Monday, May 21, 2007

Buzz From All-Star Weekend In Charlotte

Rick Hendrick said Saturday that there is "there's no room at the inn" for Dale Earnhardt, Jr., at Hendrick Motorsports. That leaves Richard Childress, Joe Gibbs and Bobby Ginn on the list of top-flight, Chevrolet-backed team owners still in the Earnhardt derby. All three have said they are interested in speaking with Earnhardt.

All of Hendrick’s current drivers -- Jeff Gordon, Jimmie Johnson, Kyle Busch and Casey Mears –- are under contract through at least the 2008 season. Hendrick said he would help Earnhardt with chassis and/or engines if he decides to field his own Nextel Cup team, though Earnhardt has said that option is last on his list of possibilities for 2008.

Earnhardt, Childress Team Up (But Not That Way): Richard Childress Raciing and Dale Earnhardt, Inc. announced the formation of Earnhardt-Childress Racing Technologies this weekend; a move that will combine the engine departments of the two teams.

Construction will begin this summer on a facility, to be located between RCR and DEI, with completion expected by the middle of next year. Until then, work will be divided between the two shops. Earnhardt-Childress Racing Technologies will build engines for their Nextel Cup and Busch Series teams, with an engine leasing program for Cup, Busch and Truck teams to follow at some point in the future. The partnership will also expand to the Grand American Rolex Series, off-road racing, and other stock car series in the long term.

**DATA SUPPLIED:**
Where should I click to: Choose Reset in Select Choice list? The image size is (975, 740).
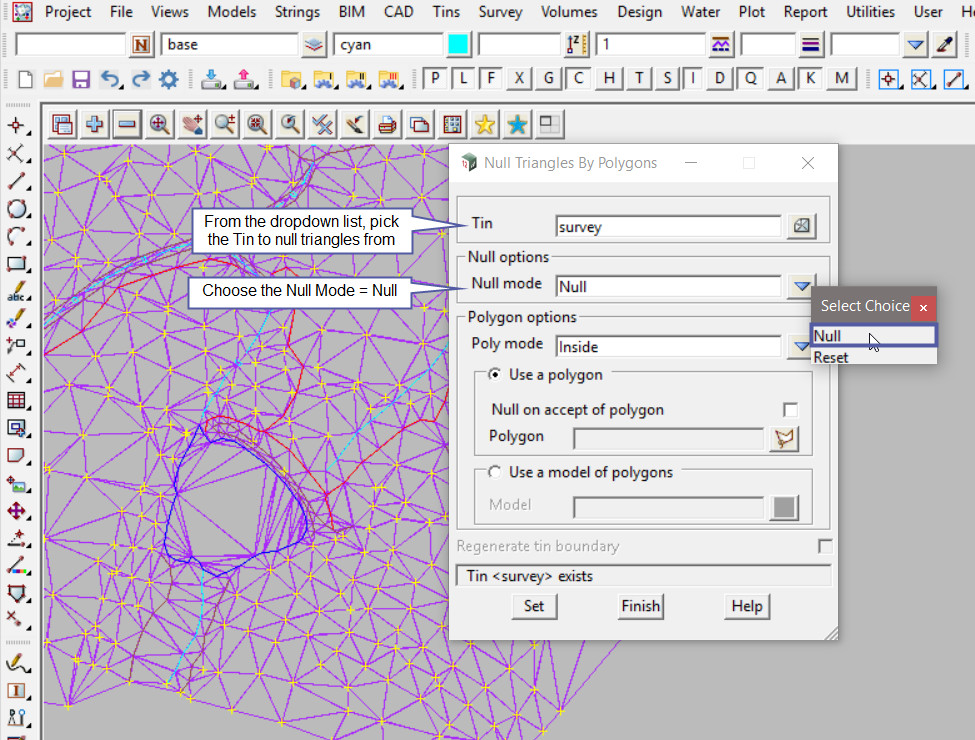[831, 357]
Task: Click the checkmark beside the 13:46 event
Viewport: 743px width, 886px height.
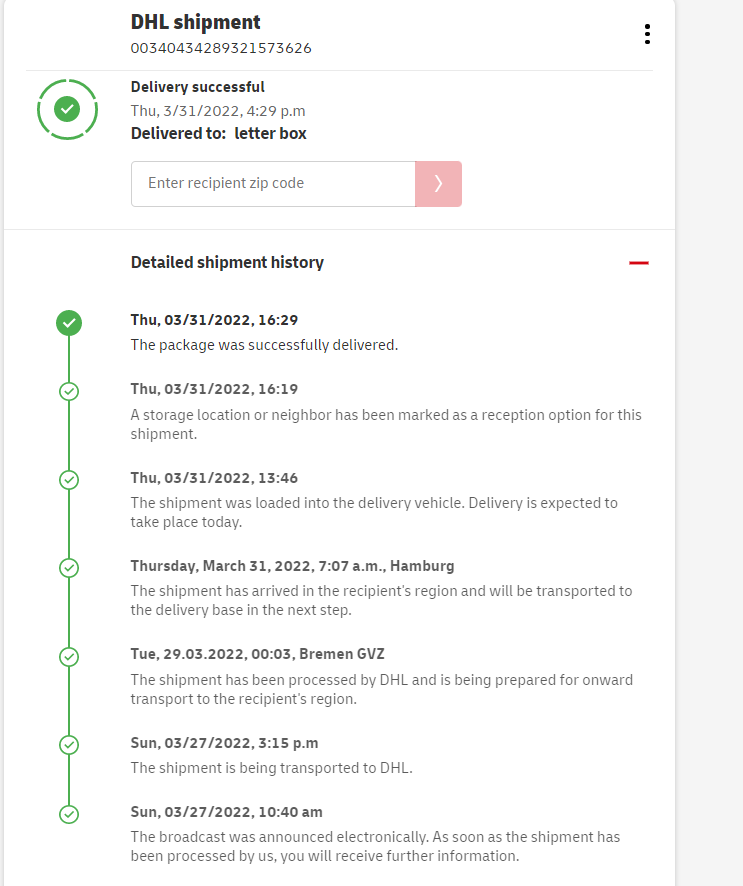Action: [x=69, y=480]
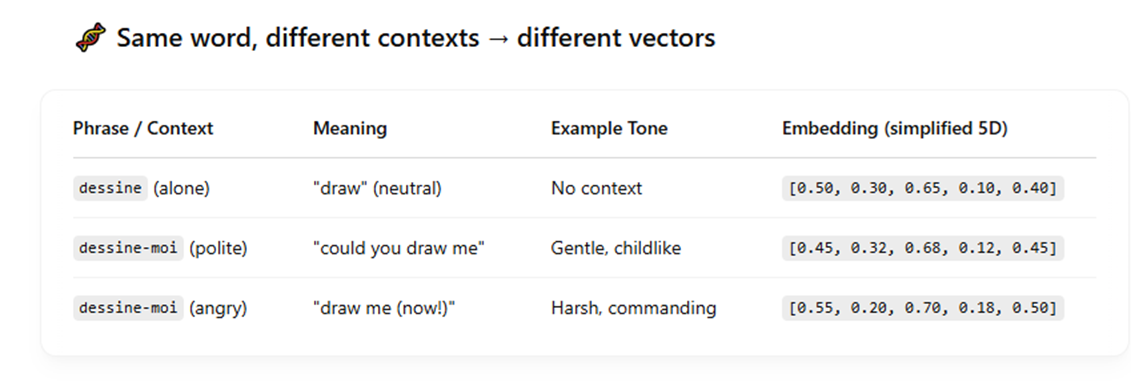Click the 'Gentle, childlike' tone cell
The height and width of the screenshot is (386, 1131).
tap(616, 248)
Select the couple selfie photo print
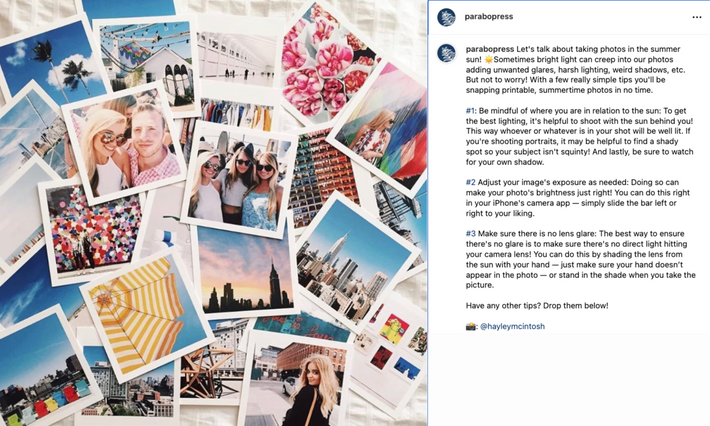This screenshot has width=710, height=426. click(x=124, y=144)
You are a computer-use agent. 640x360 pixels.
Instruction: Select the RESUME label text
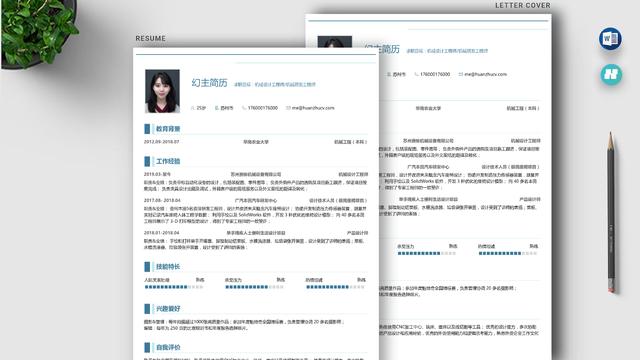tap(151, 38)
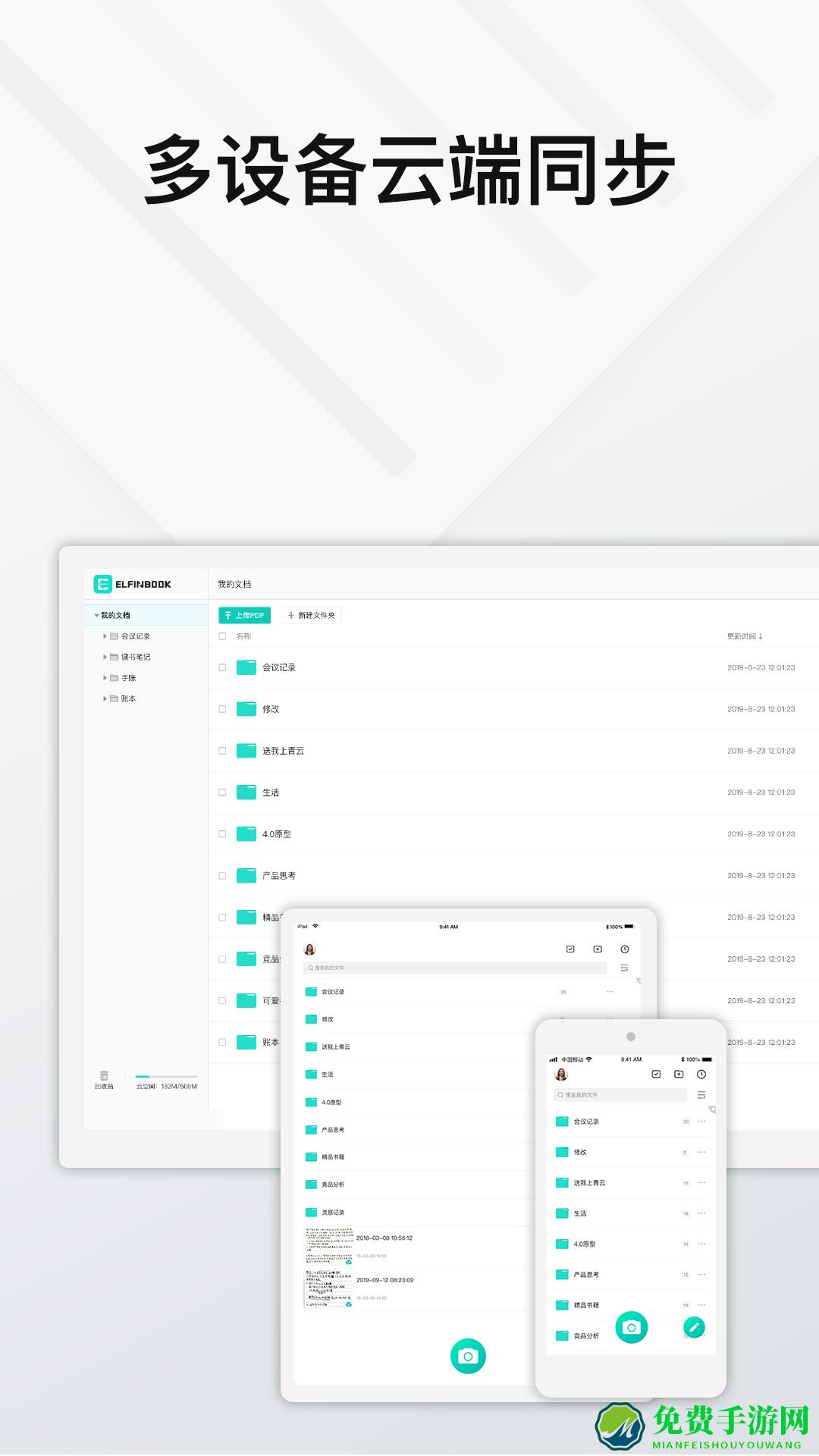819x1456 pixels.
Task: Click the cloud storage 132M/500M usage bar
Action: click(x=166, y=1077)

**AIM OF THE EXERCISE:**
Please reproduce the All-Star Weekend in Charlotte post above in full, word for word.

**WRITTEN ANSWER:**
Monday, May 21, 2007

Buzz From All-Star Weekend In Charlotte

Rick Hendrick said Saturday that there is "there's no room at the inn" for Dale Earnhardt, Jr., at Hendrick Motorsports. That leaves Richard Childress, Joe Gibbs and Bobby Ginn on the list of top-flight, Chevrolet-backed team owners still in the Earnhardt derby. All three have said they are interested in speaking with Earnhardt.

All of Hendrick’s current drivers -- Jeff Gordon, Jimmie Johnson, Kyle Busch and Casey Mears –- are under contract through at least the 2008 season. Hendrick said he would help Earnhardt with chassis and/or engines if he decides to field his own Nextel Cup team, though Earnhardt has said that option is last on his list of possibilities for 2008.

Earnhardt, Childress Team Up (But Not That Way): Richard Childress Raciing and Dale Earnhardt, Inc. announced the formation of Earnhardt-Childress Racing Technologies this weekend; a move that will combine the engine departments of the two teams.

Construction will begin this summer on a facility, to be located between RCR and DEI, with completion expected by the middle of next year. Until then, work will be divided between the two shops. Earnhardt-Childress Racing Technologies will build engines for their Nextel Cup and Busch Series teams, with an engine leasing program for Cup, Busch and Truck teams to follow at some point in the future. The partnership will also expand to the Grand American Rolex Series, off-road racing, and other stock car series in the long term.